# PyTorch Tutorial, one-hot vectors:
#### labels into one-hot vectors 
- Download the iris dataset from the Internet, and extract its features and labels
- Define a callable class for target-transform of labels into one-hot vectors
- Use Lambda to define target-transforms

https://github.com/ostad-ai/PyTorch-Tutorial

In [1]:
# importing the necessary modules
import torch
from torchvision.transforms import Lambda
from torch.utils.data import TensorDataset
from urllib import request

We first download the irisi dataset from the specified address, as shown below:

In [2]:
# loading the Iris dataset
file_url='https://raw.githubusercontent.com/ostad-ai/Machine-Learning/main/iris.csv'
with request.urlopen(file_url) as file:
    iris=file.read().decode('utf-8').splitlines()
# to save in a file

Separating features and labels from the iris dataset. <br>
We can give our data pair (features,labels) to **TensorDataset** to get in the form of **Dataset** in PyTorch.

In [3]:
def iris_features_labels(dataset):
    header=[]; rows=[]
    for line in dataset:
        if line.strip():
            if not header: header=line.split(',')
            else: rows.append(line.split(','))   
    features=[]; labels=[]
    classes=list(set([row[4] for row in rows]))
    for row in rows:
        features.append([float(item) for item in row[:4]])
        labels.append(classes.index(row[4]))
    return features,labels,classes,header
features,labels,classes,header=iris_features_labels(iris)

> TO BE DONE
a) Answer these questions about the PyTorch tutorial:
(i) What does the code import from torchvision.transforms?
(ii) To which class can the (features,labels) pair be given to get a PyTorch Dataset?
(iii) How many leading items of each row are converted to float features?
b) Could you reproduce the PyTorch tutorial word for word, taking everything from "features=[]; labels=[]" down to "item in row[:4]])"?
c) How would you say this sentence from the PyTorch tutorial in Spanish: "Define a callable class for target-transform of labels into one-hot vectors"?
None of the records are needed here.

Item coordinate data
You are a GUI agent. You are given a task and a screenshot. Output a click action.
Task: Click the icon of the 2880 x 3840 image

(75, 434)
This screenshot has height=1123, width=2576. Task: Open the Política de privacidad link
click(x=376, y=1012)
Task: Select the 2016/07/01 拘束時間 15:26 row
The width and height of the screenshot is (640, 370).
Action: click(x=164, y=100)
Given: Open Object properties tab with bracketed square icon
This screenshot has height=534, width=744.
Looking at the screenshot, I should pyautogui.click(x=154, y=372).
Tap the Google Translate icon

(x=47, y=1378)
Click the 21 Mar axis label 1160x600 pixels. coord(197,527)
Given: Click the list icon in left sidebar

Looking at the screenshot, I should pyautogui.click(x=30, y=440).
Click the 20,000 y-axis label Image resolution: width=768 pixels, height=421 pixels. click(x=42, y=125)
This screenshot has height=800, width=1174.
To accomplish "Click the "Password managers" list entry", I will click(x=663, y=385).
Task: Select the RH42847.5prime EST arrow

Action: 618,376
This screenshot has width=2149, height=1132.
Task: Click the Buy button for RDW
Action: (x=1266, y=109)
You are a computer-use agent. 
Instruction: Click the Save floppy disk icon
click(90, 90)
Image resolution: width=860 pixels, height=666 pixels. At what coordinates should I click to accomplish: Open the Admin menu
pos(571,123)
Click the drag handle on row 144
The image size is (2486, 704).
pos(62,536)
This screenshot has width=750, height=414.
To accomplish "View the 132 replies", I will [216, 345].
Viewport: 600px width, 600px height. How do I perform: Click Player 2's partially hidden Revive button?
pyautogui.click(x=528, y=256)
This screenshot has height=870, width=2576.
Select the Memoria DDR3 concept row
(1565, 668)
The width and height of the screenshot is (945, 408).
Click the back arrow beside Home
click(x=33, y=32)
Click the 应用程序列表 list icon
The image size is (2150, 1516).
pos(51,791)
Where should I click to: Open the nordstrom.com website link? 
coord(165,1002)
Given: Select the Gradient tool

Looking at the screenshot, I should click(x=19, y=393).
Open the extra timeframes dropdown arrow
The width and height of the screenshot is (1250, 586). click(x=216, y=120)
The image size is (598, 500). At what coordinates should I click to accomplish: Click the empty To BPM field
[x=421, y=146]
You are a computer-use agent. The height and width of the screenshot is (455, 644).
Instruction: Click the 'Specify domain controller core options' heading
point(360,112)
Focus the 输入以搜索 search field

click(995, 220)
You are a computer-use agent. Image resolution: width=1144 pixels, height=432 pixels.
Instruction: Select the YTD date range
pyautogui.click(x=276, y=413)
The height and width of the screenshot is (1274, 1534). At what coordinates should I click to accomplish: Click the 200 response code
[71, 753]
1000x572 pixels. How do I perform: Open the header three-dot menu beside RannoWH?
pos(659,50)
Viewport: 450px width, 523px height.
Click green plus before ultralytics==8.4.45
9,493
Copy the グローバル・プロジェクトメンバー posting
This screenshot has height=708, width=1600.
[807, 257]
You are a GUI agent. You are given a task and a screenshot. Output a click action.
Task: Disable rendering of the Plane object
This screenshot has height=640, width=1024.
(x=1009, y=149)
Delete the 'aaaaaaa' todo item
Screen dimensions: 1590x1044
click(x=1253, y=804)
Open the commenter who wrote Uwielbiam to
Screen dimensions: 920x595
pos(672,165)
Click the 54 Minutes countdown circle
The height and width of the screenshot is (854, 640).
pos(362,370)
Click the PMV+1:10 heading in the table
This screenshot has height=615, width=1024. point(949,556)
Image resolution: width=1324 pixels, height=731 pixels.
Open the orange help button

> ANSWERS TO EACH TASK
a)
(i) Lambda
(ii) TensorDataset
(iii) Four

b)
features=[]; labels=[]
    classes=list(set([row[4] for row in rows]))
    for row in rows:
        features.append([float(item) for item in row[:4]])

c) Define una clase invocable para la transformación de destino de las etiquetas en vectores one-hot.